■ **練習問題**
a – 入院中の日記で、斜向かいのベッドに新しく来た人は、声を潜めて何と尋ねたか。
b – 入院中の日記の続きを、最後の文の後から書いてください。

思い込みで可能性はなくなるんだな、って思った。
比較的イベントの少ない日だけど、その分深く感じられることいろいろ。
斜向かいのお姉さんが退院して、別の人が来た。陽気な人で、挨拶後しばらくお話していると、不意に声を潜め、
「私の前にこのベッドにいた人は、亡くなったの?」
と、茶目っ気たっぷりに問う。
いいえ、物凄く元気に回復されてお帰りですよ!
強く答えて。だんだん腹が立ってきた。嫌なこと言う人だ。なんて物言いなんだ。
看護師さんとのやりとりが聞こえてくる。手術を控えた身なのに、指示を聞かない。わがままだ。おまけに余計な、嫁の悪口を他人に平気で声高に言う。
ベッドで寝そべり、電話をかけ、わーわー喋る。
……これは。何の苦行だろう。私がわがままな患者だから、いいコンビだと、同室にさせたのか?? 部屋変われるか??

■ **データ抜粋**

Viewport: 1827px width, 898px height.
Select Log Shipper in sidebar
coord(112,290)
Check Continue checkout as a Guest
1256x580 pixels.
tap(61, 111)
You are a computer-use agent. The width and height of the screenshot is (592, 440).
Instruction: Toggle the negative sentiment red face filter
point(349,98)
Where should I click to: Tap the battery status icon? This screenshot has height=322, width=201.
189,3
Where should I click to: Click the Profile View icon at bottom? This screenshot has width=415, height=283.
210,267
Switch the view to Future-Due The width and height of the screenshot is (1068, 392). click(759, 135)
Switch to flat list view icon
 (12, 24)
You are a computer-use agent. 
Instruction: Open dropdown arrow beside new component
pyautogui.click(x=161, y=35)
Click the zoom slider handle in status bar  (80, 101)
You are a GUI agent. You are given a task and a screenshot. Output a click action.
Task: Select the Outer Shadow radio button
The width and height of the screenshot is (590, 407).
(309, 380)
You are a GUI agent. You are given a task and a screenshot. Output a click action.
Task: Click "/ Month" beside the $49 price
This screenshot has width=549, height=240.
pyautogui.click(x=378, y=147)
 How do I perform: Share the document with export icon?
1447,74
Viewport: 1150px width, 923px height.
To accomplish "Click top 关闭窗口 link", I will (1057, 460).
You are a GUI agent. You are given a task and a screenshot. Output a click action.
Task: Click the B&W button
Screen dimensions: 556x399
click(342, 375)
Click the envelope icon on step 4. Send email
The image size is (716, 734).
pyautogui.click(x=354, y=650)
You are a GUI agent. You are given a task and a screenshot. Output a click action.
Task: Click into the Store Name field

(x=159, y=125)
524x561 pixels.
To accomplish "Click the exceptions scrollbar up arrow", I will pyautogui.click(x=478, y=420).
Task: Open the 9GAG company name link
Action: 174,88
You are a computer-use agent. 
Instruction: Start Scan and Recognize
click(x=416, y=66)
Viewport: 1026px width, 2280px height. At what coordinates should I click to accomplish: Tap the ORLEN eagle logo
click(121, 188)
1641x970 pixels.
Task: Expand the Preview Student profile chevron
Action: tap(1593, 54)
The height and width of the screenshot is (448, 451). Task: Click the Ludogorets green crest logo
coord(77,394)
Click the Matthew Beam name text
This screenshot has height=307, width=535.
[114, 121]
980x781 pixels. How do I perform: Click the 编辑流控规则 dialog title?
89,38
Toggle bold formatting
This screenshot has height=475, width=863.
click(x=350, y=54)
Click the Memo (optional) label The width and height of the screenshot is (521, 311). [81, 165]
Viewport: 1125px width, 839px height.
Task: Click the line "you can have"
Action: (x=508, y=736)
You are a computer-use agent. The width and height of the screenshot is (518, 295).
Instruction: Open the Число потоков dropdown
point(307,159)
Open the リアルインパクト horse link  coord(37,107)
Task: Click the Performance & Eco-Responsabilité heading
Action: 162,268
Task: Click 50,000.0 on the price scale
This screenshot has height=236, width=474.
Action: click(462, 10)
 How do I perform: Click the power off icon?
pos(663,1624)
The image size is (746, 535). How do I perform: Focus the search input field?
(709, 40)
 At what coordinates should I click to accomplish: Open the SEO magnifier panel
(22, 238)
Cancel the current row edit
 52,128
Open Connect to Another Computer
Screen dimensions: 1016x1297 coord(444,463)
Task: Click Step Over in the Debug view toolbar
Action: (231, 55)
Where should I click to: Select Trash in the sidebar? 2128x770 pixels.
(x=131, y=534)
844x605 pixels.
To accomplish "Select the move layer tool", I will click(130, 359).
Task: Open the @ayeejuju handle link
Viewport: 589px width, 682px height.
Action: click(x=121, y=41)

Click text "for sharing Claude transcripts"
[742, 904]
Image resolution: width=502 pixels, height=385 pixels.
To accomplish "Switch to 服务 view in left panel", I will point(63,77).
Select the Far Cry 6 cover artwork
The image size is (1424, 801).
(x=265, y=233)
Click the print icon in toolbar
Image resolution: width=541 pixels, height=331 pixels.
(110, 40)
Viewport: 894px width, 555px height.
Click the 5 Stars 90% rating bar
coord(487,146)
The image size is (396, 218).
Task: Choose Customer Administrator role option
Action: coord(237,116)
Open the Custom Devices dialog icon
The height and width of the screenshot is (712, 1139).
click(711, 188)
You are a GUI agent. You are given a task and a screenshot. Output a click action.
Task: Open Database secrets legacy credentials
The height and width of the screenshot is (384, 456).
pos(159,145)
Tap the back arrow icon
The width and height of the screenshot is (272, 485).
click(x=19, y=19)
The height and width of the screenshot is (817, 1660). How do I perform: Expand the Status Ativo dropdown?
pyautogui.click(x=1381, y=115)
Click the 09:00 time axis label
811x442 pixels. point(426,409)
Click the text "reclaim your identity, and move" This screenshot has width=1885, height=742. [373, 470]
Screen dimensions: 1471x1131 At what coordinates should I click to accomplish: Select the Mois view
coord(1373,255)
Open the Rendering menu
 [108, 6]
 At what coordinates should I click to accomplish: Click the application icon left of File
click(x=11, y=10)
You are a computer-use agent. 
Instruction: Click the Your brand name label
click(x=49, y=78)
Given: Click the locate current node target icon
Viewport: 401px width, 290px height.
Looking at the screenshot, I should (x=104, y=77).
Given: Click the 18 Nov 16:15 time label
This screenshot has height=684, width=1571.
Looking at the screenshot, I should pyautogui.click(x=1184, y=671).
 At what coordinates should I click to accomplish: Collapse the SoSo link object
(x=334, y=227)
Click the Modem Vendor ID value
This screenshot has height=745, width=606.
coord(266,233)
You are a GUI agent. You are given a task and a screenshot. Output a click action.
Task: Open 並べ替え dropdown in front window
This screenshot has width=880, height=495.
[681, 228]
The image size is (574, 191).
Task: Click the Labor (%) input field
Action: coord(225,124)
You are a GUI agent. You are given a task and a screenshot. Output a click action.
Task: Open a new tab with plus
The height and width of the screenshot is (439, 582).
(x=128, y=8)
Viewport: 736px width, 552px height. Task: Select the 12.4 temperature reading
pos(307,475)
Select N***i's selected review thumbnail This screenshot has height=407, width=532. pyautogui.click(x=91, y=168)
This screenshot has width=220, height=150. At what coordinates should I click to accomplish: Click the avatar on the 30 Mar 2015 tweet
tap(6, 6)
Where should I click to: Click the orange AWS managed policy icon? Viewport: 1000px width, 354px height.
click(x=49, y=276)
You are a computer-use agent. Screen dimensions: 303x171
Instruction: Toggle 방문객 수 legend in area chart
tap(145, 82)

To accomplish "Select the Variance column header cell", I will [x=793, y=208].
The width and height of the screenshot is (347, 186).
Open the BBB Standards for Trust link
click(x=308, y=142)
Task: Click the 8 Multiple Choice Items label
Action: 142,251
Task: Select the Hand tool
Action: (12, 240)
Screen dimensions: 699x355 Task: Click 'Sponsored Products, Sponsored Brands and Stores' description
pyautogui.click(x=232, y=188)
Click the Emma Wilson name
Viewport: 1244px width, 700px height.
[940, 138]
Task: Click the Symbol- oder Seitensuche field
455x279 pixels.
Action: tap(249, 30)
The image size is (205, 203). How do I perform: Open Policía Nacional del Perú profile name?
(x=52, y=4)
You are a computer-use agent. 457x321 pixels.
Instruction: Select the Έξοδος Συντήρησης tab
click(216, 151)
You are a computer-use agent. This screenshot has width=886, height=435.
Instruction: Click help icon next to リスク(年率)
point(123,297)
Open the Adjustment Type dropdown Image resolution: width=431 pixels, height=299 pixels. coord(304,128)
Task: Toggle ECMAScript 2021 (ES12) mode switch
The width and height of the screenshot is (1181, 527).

■ **解答一覧**
a – 「私の前にこのベッドにいた人は、亡くなったの?」と尋ねた。

b –
そこへうら若い、チャーミングちゃっかりな看護師さんが来て、その人へ注意!
次に、私へ、
「ごめんなさいね、同じお部屋で大丈夫ですか? 何かあったらすぐ言ってくださいね」
と。私は、大丈夫ですよ、と笑顔になっていた、善人面? それもあるけど、看護師さんの心遣いが嬉しかったのだ。
ふと、過去二回と入院では考えなかった事が浮かんだ。この病棟の入院患者はほぼ七、八十代。様々な人生のお手本がここに集まっている。自分は、どんなふうに暮らして、どんな年寄りになりたいのか。しっかり自覚して生きていこうと思った。
夕方のリハビリで。
肘の手術で、指に影響がないかと懸念され、理学療法士の先生が丹念に指を調べてくださる。
おかげさまで指は元どおり動いてます。あ、ギクシャクするのは、以前からの、リウマチによる関節の変形で。
すると、
「動きは、筋肉の運動だから、本来の動きをなぞるように動かしてやれば補正出来ると思います」
目から鱗たった。もう仕方がないと諦めていた。それが、改善の余地さえ奪うのだ。
なんだか、希望が出た。
先生、本当にありがとうございます!
余談ですが、この素晴らしい発見をくださったのが、入院日記初日か二日目に書いた、あの、扁平足呼ばわりの先生なのです!!!